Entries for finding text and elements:

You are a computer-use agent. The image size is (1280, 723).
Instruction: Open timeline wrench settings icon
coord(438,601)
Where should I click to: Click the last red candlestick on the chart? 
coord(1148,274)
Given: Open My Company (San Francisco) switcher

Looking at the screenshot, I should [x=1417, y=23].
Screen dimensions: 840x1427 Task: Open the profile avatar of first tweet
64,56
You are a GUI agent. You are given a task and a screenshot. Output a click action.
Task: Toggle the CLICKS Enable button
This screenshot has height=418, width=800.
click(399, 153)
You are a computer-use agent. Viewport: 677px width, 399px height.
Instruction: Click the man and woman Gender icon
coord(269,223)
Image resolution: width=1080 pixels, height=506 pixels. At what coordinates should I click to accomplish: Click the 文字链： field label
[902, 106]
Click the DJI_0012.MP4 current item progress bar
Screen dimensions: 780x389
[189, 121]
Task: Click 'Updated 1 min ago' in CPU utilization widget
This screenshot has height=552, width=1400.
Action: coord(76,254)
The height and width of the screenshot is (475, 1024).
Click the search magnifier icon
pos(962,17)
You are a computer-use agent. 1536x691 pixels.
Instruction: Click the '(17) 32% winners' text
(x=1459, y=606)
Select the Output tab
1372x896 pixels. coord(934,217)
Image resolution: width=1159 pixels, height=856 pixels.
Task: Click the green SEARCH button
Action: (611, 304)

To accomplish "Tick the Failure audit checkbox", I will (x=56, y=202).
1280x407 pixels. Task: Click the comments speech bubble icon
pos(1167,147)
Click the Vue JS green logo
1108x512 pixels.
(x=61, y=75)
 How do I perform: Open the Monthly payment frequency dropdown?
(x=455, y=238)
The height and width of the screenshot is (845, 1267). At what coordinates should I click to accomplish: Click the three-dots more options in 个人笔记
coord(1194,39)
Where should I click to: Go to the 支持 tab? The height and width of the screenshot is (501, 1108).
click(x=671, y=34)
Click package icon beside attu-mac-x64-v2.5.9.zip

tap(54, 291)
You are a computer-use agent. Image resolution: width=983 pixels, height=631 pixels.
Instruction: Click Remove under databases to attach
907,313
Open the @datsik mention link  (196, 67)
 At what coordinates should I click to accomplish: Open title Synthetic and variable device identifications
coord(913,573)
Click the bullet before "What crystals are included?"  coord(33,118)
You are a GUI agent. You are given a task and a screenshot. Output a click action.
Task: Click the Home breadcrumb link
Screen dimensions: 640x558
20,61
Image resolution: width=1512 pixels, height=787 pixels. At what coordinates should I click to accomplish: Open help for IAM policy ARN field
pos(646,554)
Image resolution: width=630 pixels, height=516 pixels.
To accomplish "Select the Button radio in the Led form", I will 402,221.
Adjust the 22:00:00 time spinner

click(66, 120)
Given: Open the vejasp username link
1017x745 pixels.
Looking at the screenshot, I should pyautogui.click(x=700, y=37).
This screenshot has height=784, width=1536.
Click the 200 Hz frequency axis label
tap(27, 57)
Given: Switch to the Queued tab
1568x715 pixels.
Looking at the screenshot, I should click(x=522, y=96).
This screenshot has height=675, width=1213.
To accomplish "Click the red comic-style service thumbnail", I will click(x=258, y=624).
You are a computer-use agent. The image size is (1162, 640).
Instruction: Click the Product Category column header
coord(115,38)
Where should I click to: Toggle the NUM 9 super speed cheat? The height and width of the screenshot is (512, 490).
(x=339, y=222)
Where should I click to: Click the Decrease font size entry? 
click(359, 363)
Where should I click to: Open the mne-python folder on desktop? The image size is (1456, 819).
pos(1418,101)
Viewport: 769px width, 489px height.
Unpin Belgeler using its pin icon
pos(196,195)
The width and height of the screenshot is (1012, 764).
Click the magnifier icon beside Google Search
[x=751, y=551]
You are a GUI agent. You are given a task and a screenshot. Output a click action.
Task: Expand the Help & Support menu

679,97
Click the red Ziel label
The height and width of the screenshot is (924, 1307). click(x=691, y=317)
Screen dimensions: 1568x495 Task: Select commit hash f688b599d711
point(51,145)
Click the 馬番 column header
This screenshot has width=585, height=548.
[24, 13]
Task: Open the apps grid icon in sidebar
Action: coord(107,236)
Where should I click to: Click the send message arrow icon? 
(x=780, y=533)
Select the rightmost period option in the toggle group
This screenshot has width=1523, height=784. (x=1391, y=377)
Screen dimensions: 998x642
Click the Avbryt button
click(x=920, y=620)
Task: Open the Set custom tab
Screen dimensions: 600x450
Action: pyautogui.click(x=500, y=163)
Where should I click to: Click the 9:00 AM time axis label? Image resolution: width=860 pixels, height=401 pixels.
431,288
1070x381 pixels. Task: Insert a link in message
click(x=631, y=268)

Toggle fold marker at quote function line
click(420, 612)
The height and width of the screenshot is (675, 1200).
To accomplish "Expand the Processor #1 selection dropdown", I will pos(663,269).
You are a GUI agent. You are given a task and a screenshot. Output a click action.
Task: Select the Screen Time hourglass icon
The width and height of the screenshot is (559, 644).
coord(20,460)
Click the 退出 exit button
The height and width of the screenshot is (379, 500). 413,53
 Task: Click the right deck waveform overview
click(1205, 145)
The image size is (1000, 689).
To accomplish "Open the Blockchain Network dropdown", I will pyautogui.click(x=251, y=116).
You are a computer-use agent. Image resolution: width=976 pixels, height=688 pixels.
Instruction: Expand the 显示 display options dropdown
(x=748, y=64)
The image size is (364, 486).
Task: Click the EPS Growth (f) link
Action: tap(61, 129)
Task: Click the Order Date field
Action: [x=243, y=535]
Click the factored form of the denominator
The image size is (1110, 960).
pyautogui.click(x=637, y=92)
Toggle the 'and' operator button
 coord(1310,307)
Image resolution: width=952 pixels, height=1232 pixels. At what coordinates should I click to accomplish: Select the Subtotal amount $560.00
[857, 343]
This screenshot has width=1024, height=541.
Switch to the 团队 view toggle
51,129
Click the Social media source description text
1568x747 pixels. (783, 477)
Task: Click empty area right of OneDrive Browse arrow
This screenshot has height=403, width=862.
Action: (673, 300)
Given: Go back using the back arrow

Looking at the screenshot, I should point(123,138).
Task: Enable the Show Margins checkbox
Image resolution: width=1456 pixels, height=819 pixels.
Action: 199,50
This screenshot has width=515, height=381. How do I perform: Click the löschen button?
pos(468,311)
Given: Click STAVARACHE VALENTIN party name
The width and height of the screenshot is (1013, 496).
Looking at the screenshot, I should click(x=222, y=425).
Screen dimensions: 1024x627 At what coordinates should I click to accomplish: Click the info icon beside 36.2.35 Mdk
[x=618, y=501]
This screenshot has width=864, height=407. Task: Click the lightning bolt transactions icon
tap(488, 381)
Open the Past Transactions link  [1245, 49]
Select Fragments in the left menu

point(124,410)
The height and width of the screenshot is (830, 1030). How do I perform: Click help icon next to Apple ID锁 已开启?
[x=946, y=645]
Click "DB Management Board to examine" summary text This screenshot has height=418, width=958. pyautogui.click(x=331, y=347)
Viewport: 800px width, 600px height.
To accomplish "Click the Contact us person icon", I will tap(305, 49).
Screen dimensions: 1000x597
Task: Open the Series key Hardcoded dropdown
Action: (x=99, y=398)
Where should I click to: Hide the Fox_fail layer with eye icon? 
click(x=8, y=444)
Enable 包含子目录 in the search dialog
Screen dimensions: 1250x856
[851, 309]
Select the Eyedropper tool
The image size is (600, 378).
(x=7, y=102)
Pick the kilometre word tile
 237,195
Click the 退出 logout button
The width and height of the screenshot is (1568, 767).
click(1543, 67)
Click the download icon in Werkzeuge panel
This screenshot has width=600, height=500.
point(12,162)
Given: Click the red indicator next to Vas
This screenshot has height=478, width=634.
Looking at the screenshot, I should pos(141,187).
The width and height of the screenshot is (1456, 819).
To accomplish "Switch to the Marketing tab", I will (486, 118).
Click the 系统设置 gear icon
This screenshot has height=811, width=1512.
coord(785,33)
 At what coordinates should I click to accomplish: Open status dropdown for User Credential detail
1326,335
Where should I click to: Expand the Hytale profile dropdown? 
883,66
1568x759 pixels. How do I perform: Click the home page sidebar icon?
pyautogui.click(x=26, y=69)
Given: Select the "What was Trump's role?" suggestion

● Objective
Arrange the entries from the line with "Where should I click to: Click the send" up to and including the line with "This screenshot has width=1523, height=784." as a two-column CSV with the headers request and answer. Give one row per entry, put each field in double quotes, and replace any line breaks inside a field with spaces.

● Exercise response
request,answer
"Where should I click to: Click the send message arrow icon?","(x=780, y=533)"
"Select the rightmost period option in the toggle group","This screenshot has width=1523, height=784. (x=1391, y=377)"